FOUR Mandaluyong City police officers were ordered by the Office of the Ombudsman to answer the complaint for illegal arrest and arbitrary detention filed by a Japanese businessman who cried harassment.
Businessman Shuichi Tajima, an electric tricycles (e-trikes) supplier who holds a permanent resident visa in the country, said he was arrested without a warrant on June 9 while he was at the office of his local business partners.
He was detained overnight at the police station and released upon orders of the prosecutor’s office.
The Office of the Deputy Ombudsman for the Military and other Law Enforcement Offices, headed by Cyril Ramos, found merit in Tajima’s complaint and directed the four policemen and at least four other individuals to answer the allegations.
Tajima filed the complaint against Insp. Jesus Breyner Mansibang, who heads the Criminal Investigation Unit of the Mandaluyong police station, PO3 Elmer Crispin Tatco, and PO1s Zedrik dela Cruz and Robert Ryan Noe.
“You are hereby directed to file within 10 days your counter-affidavit, and those of your witnesses if any, and such other controverting evidence, copy furnished to the complainant (Tajima),” read the Ombudsman order issued by director Dennis Garcia.

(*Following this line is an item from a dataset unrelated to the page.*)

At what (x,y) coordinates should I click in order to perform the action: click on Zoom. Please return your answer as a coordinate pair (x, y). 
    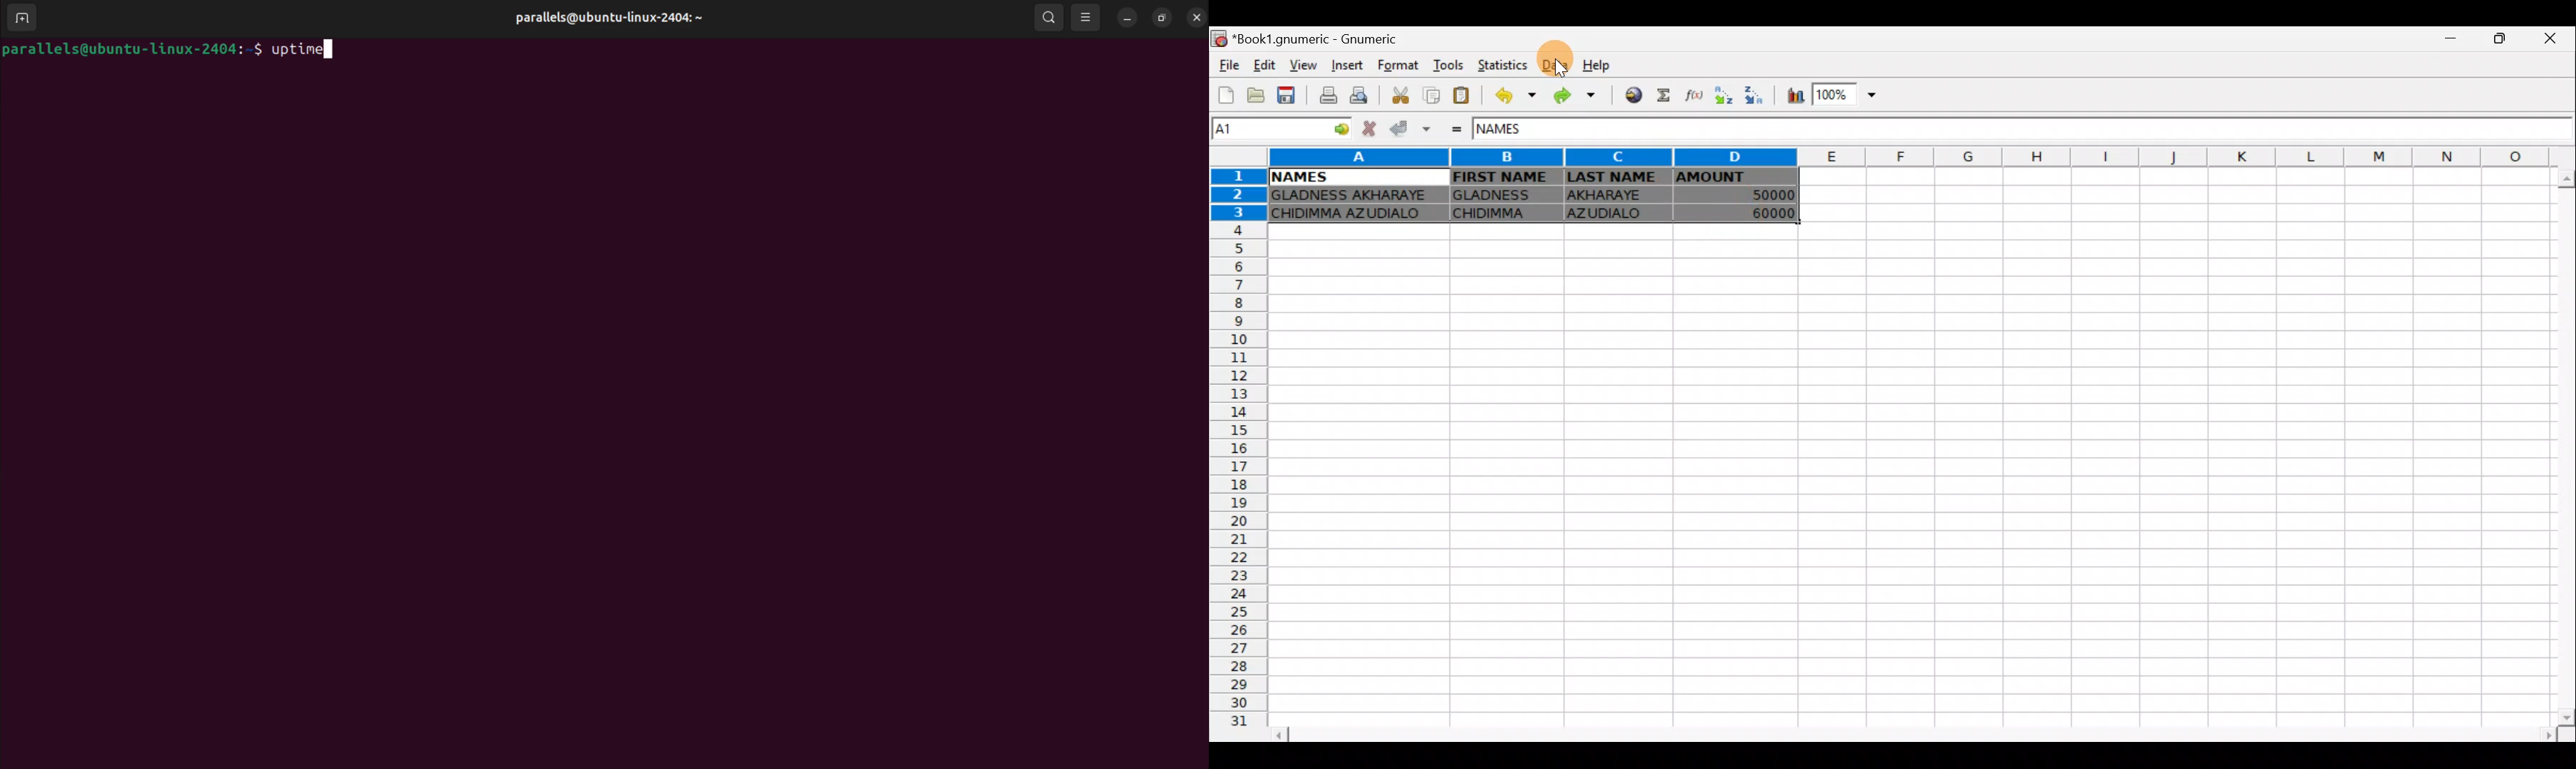
    Looking at the image, I should click on (1849, 93).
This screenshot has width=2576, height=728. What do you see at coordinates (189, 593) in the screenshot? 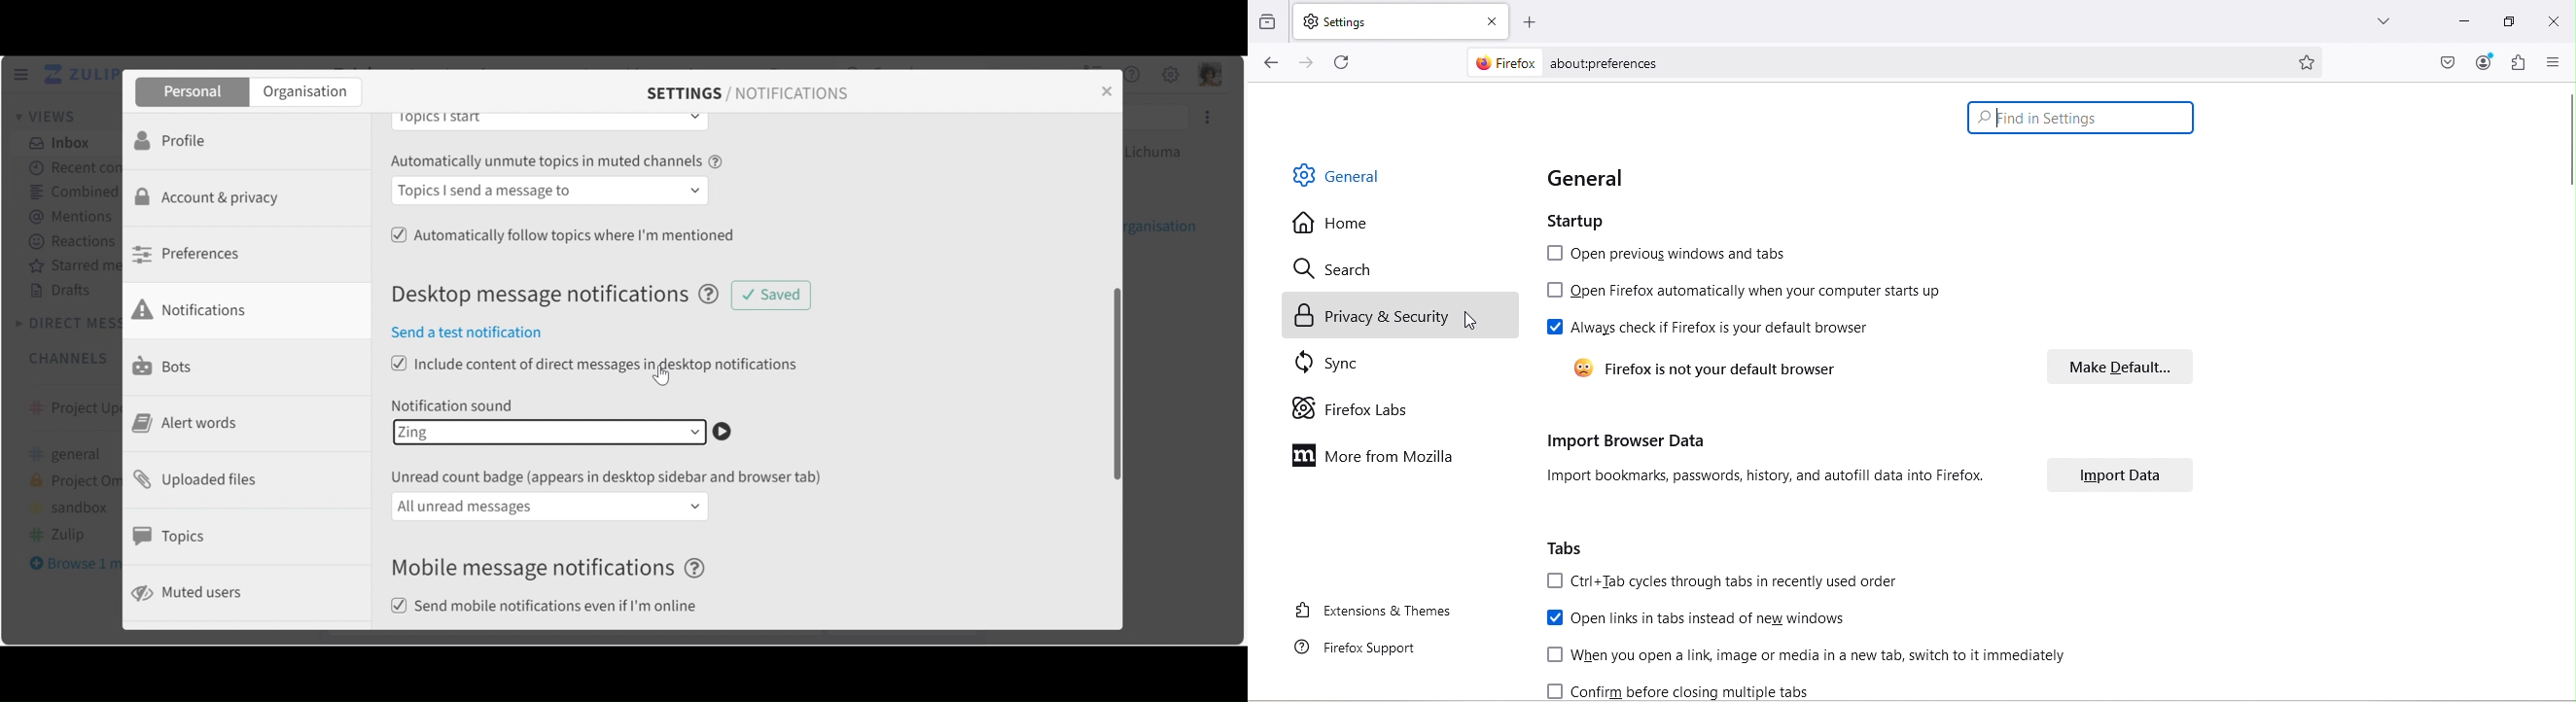
I see `Muted users` at bounding box center [189, 593].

Senior assistant provincial prosecutor Leilani Rodriguez ordered the release of Tajima, who was arrested without any warrant and detained for allegedly using an alias, Kawauchi Shinsuke.
In a July 10 resolution, the prosecutor dismissed the case filed against Tajima by his business partner, Guevent Investments Development Corp., over his alleged use of a fictitious name.
The Japanese supplier also included Guevent president Ricardo Guevarra, chief finance officer Robert David Guevarra, security and services manager Rolly Masangkay, lawyer Marcus Valdez II, and two unidentified lawyers in his complaint in the Ombudsman.
Tajima, as representative of Ecos Environment Foundation Inc., signed a business deal with Guevent in 2013. Under their agreement, Ecos will manufacture and supply e-trikes while Guevent will purchase, sell and promote the vehicles.
Tajima said he signed the memorandum of agreement in good faith with Guevent under his other name “for security reasons but not to conceal a crime or to defraud anyone.”
He believed that his arrest by the Mandaluyong police was a ploy to take over his business.
He said his business partners, with the help of the policemen, “concocted a plan to take the business out of the foundation by setting him up or instigating him to commit the alleged crimes so that he could be locked up in jail preparatory to deportation.”
“Apparently Guevent had no intention of really pursuing the MOA as it was more interested in learning and later on grabbing the technology to have the business solely on its own,” he added.